### Task directions
Repeat, please, only the lines from the top of the data down to the line with "You are a computer-use agent. 1920x1080"; include both of those lines.

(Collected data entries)
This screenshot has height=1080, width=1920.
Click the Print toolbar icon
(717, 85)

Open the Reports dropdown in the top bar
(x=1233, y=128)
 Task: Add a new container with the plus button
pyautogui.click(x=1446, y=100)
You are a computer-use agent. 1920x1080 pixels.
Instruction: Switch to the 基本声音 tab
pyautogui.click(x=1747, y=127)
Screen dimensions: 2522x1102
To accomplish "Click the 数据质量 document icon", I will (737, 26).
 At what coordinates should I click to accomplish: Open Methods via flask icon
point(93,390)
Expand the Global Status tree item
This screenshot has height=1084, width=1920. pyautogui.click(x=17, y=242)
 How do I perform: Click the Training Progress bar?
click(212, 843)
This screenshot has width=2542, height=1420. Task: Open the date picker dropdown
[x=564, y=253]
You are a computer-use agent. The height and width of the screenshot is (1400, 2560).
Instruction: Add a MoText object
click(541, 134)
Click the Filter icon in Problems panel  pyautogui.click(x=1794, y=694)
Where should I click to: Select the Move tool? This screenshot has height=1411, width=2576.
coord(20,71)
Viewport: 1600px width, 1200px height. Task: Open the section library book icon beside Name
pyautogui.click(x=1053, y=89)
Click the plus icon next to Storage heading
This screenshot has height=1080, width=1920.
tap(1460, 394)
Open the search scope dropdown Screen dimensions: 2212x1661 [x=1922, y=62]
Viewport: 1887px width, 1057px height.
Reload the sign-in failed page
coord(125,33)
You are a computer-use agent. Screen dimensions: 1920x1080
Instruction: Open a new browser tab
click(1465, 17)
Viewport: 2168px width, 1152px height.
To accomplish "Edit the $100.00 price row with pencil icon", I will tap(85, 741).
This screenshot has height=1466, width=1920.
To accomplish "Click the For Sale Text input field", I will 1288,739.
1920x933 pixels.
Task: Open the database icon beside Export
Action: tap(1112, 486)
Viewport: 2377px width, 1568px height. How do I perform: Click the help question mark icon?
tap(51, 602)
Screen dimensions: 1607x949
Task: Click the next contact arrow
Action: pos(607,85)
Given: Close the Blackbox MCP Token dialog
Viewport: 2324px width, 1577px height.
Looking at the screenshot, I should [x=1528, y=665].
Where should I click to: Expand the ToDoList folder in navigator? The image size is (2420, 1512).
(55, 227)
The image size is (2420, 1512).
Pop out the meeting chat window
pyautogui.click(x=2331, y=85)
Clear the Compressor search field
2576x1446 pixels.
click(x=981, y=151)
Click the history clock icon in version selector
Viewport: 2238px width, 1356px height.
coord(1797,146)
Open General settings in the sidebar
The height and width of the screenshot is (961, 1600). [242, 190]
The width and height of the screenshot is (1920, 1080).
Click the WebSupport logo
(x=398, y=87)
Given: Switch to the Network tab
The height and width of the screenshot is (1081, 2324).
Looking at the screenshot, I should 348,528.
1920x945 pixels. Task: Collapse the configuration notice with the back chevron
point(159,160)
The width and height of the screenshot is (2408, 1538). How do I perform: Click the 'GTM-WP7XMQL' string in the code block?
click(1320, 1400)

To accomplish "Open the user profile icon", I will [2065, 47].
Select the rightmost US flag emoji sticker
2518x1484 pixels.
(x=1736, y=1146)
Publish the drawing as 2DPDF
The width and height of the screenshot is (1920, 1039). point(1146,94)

### Output
This screenshot has height=1080, width=1920.
Click the Print toolbar icon
(717, 85)

Open the Reports dropdown in the top bar
(x=1233, y=128)
 Task: Add a new container with the plus button
pyautogui.click(x=1446, y=100)
You are a computer-use agent. 1920x1080 pixels.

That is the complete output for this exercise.